### Work required
Gather every line in the data below that contains the word "width".
====== Provided data
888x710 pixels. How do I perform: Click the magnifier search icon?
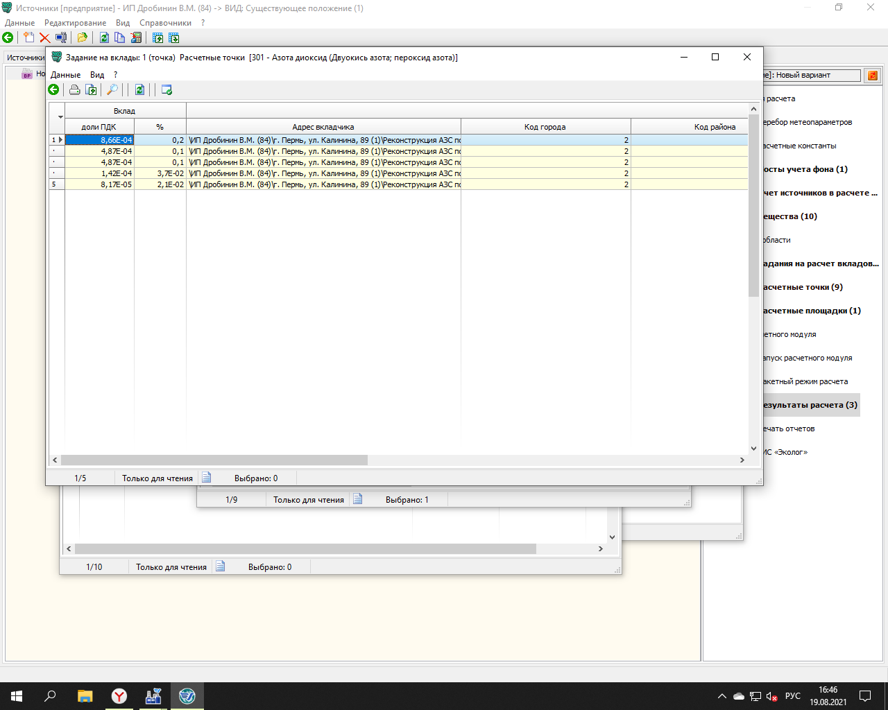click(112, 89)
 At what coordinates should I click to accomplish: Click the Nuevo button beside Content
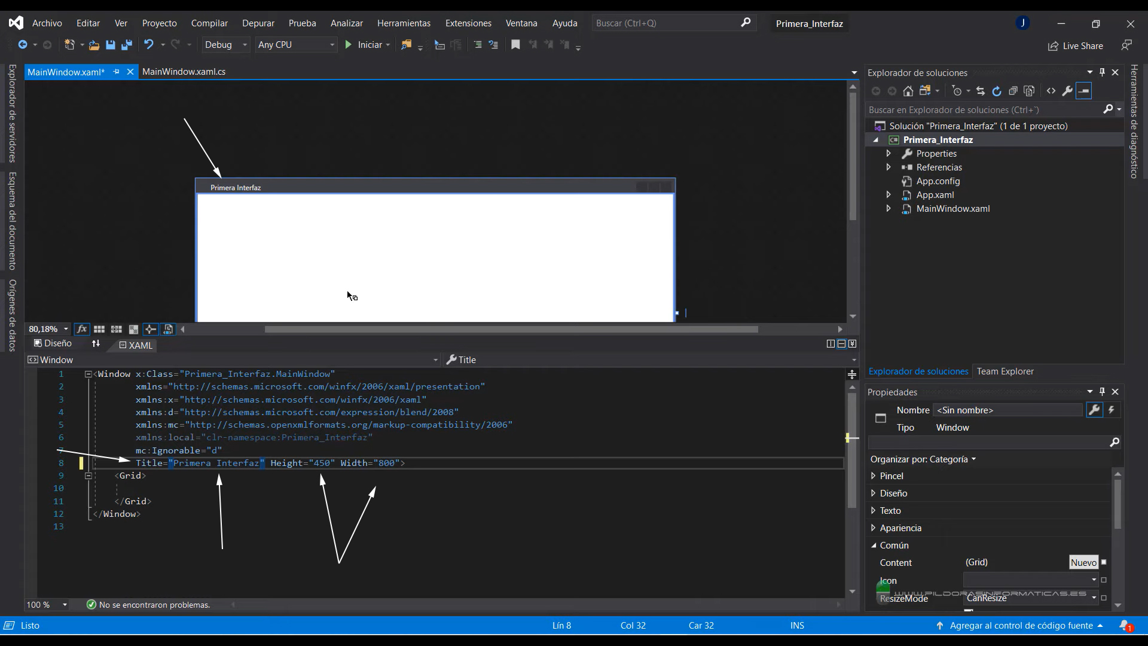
============
====== Provided data
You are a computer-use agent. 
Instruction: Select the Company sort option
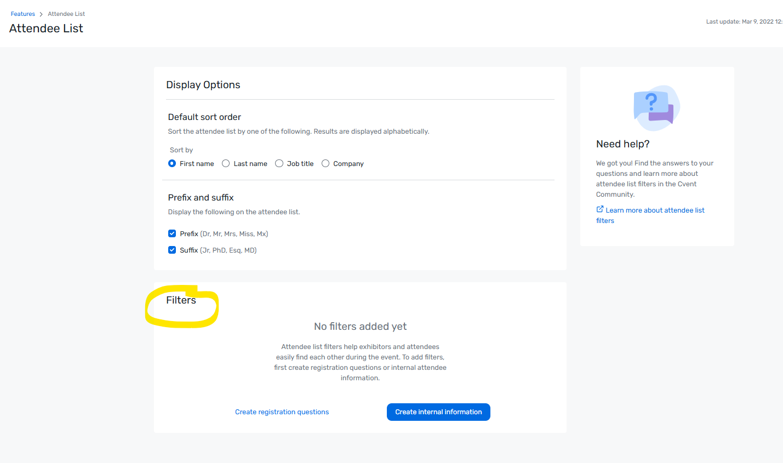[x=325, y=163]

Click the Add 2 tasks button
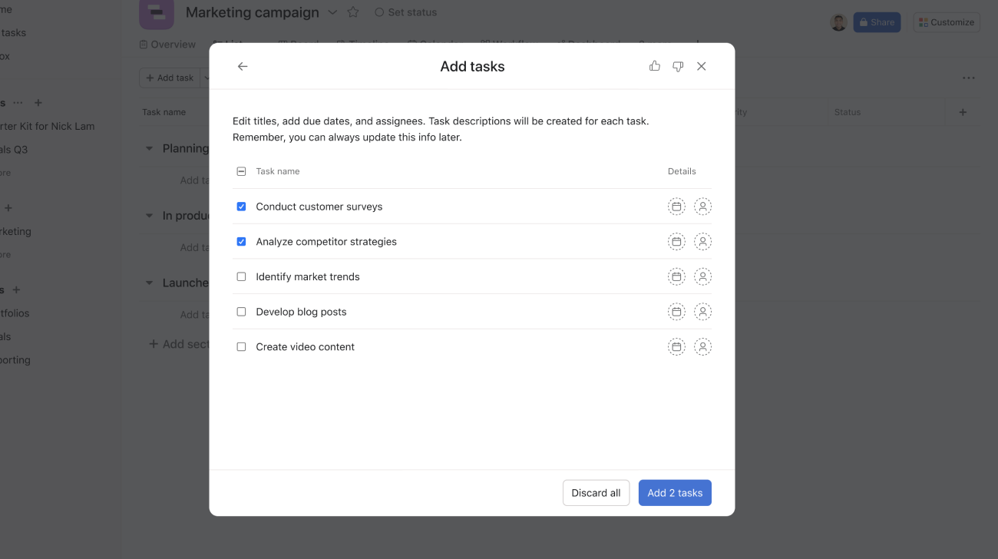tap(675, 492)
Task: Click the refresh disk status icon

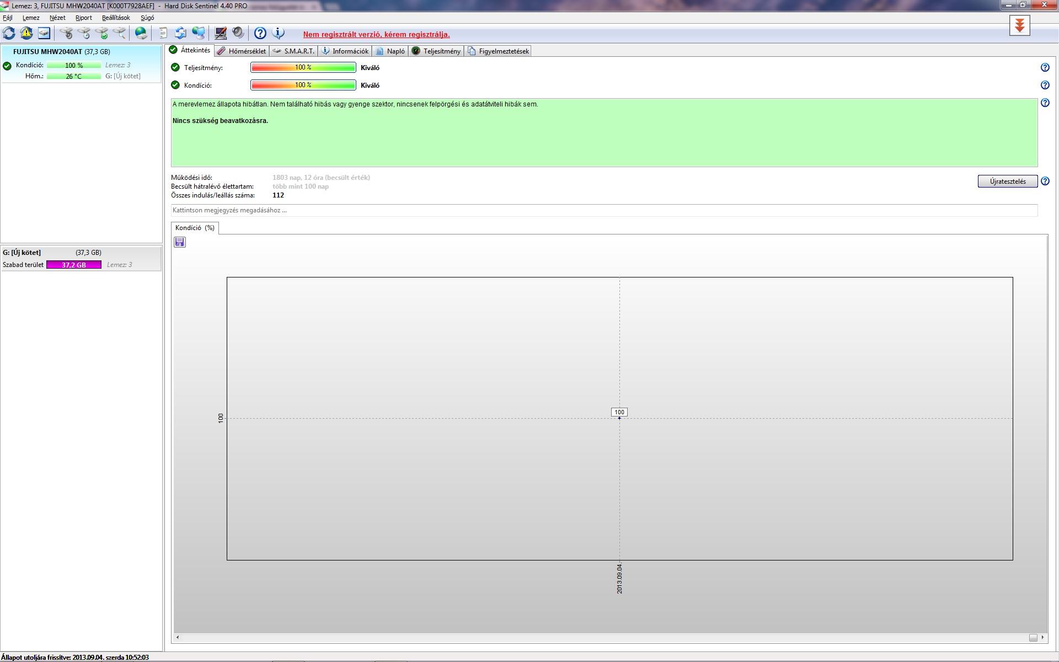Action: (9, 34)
============
====== Provided data
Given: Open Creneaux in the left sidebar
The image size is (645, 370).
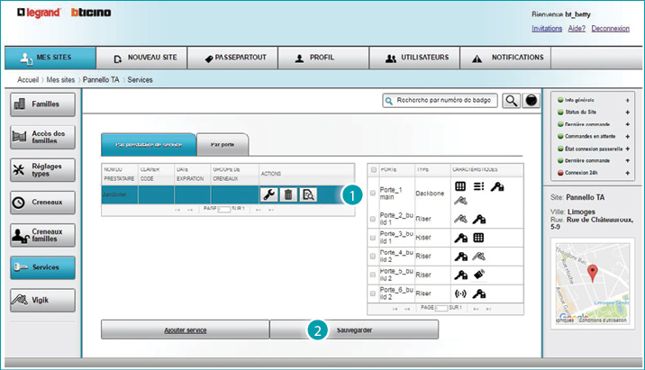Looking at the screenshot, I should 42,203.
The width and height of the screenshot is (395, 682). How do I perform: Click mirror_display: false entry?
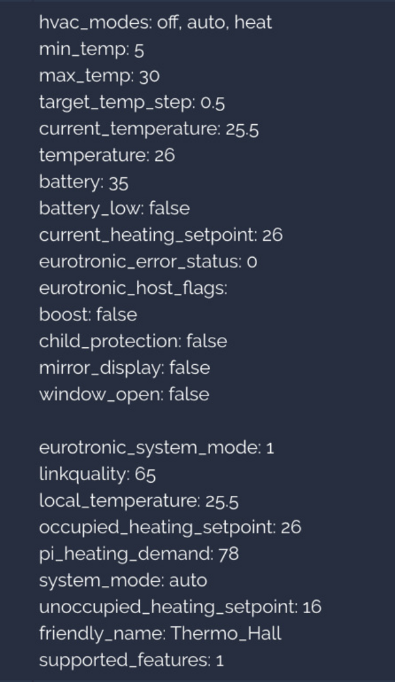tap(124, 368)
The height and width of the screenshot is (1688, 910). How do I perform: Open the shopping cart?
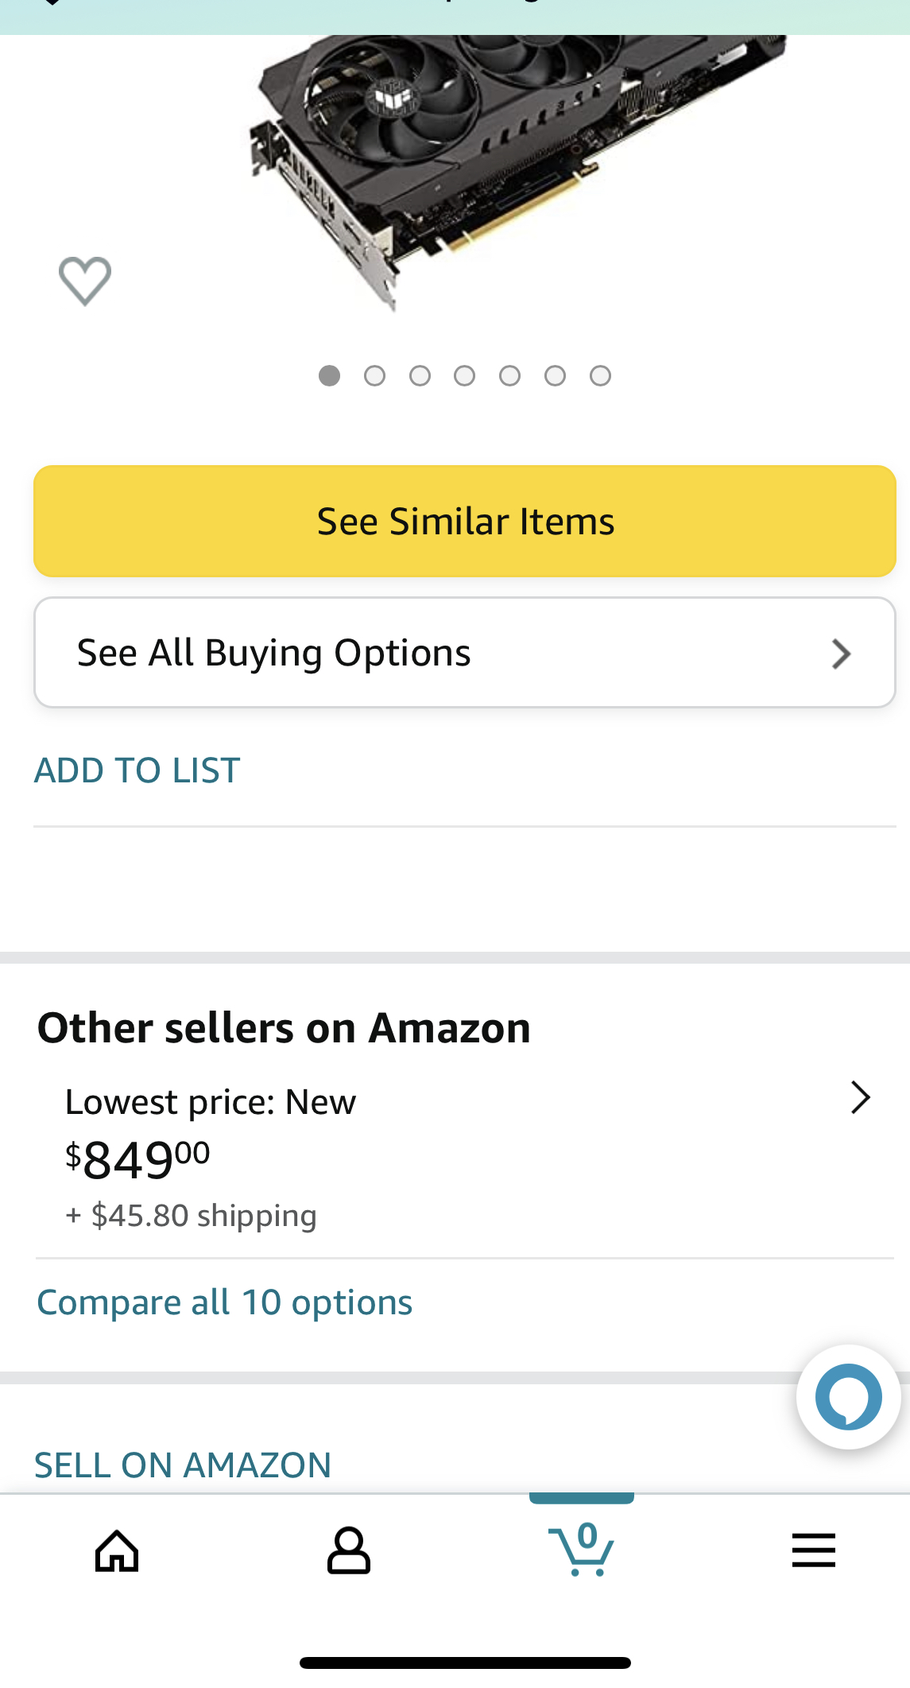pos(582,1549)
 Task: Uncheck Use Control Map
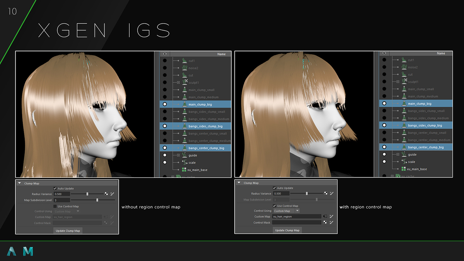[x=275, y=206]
============
### Solution to the problem
The width and height of the screenshot is (395, 682). How do I perform: Click mirror_display: false entry?
The height and width of the screenshot is (1688, 910). How do I perform: Open the shopping cart?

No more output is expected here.